In Python, edge keys are tuples (source, target, relation). When serialized to JSON, each key becomes a compact JSON array string, for example ["person","department","works_in"].

Migrate graph → graph

This is the core 1.8.6 workflow — already shown in Quick start — graph → graph above. GraphEngine.migrate_graph() exports from the source in one connection pass, sanitizes the schema for the target flavor (unless the target is a file backend without target_flavor_hint), defines DDL, and loads data:

engine.migrate_graph(
    Neo4jConfig(...),          # source
    ArangoConfig(...),         # target
    recreate_schema=True,
    clear_data=False,
    sample_limit=100,
)

The engine reuses a single source connection for introspection and export, and applies target Sanitizer rules once before writing.

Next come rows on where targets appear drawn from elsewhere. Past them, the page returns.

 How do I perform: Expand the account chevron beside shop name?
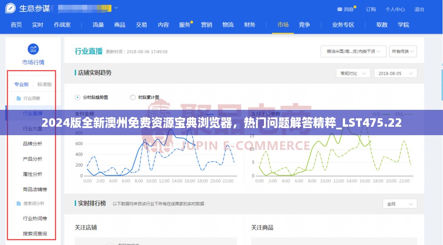(x=116, y=8)
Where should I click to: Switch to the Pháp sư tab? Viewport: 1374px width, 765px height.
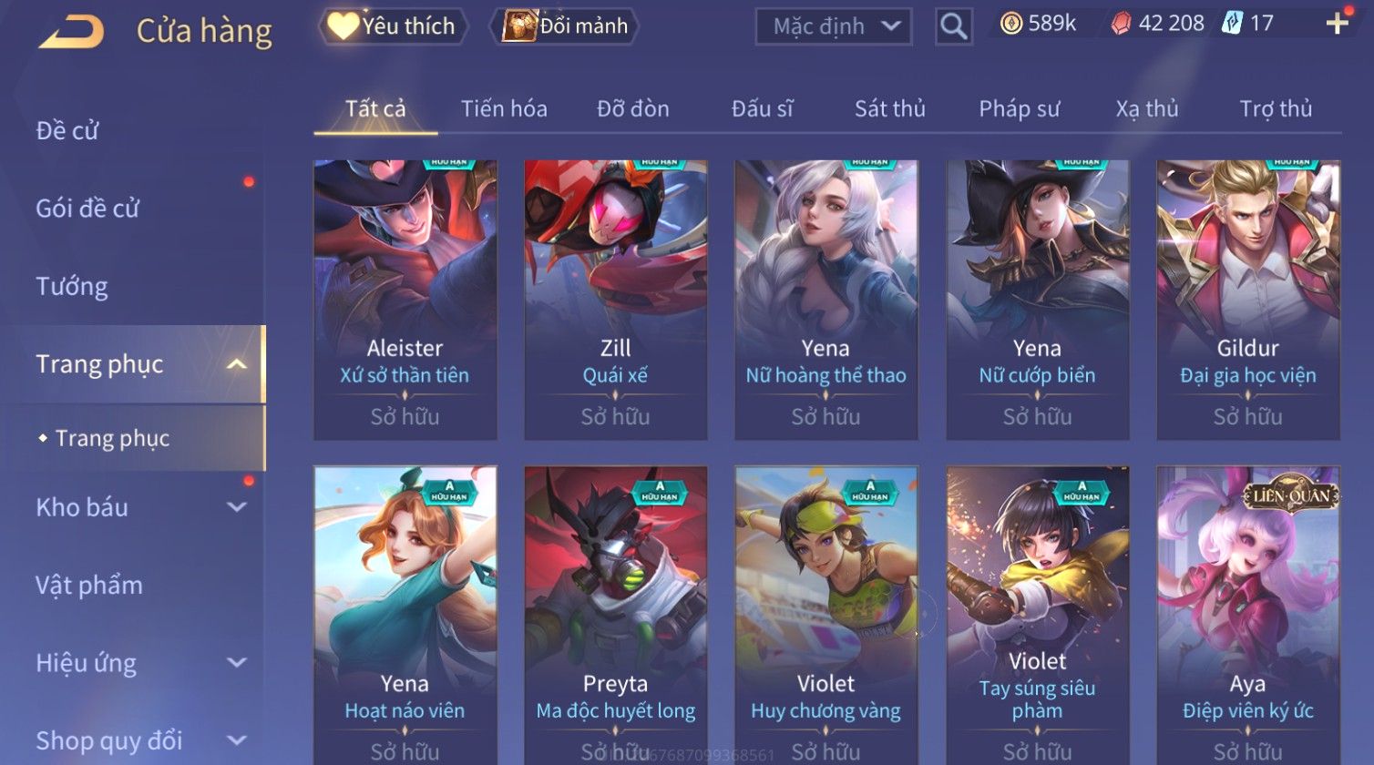click(x=1019, y=109)
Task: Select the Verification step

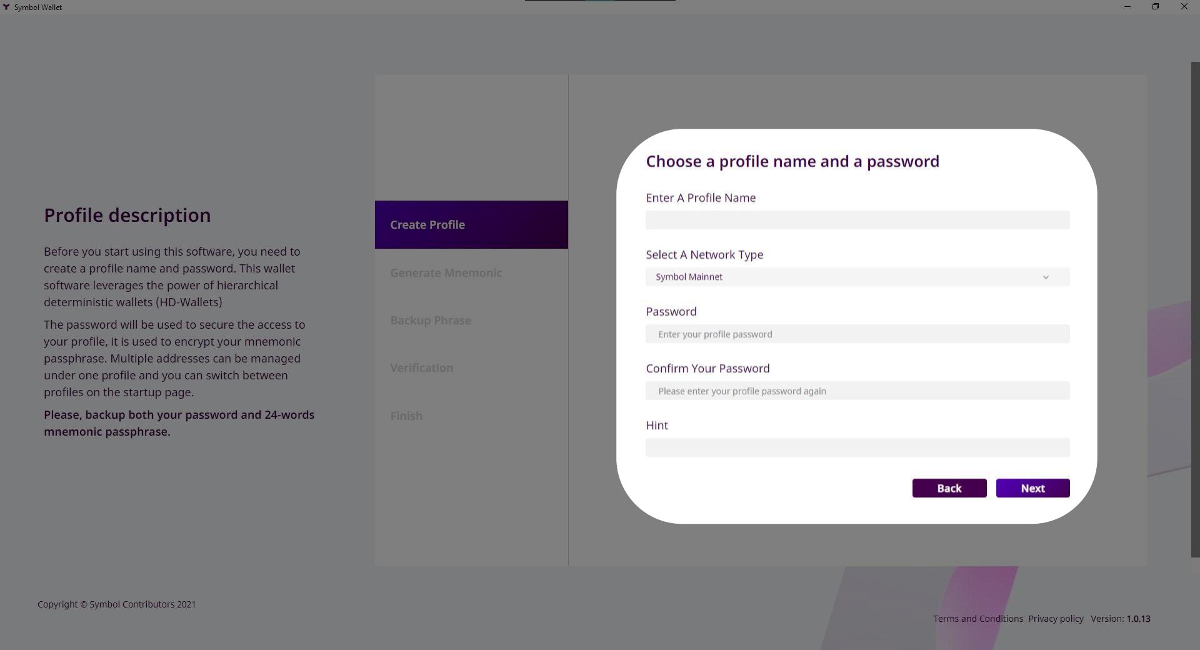Action: (421, 368)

Migrate graph → PostgreSQL

PostgreSQL targets map each vertex type to a table and each edge type to a junction table named {source}_{target}_{relation}_edges with source_id, target_id, optional weight columns, and a surrogate primary key for parallel edges.

Capability guard

ConnectionManager.open_graph_connection() rejects backends without graph export support:

from graflo.db.manager import ConnectionManager

ConnectionManager.graph_export_flavors()
# e.g. [DBType.NEO4J, DBType.ARANGO, DBType.GRAFLO_BACKEND]

TigerGraph, FalkorDB, Memgraph, and NebulaGraph remain supported targets for manifest-driven ingestion and migrate_graph(); native graph-source introspection/export is not yet implemented for those live databases (use a file backend as an intermediate store).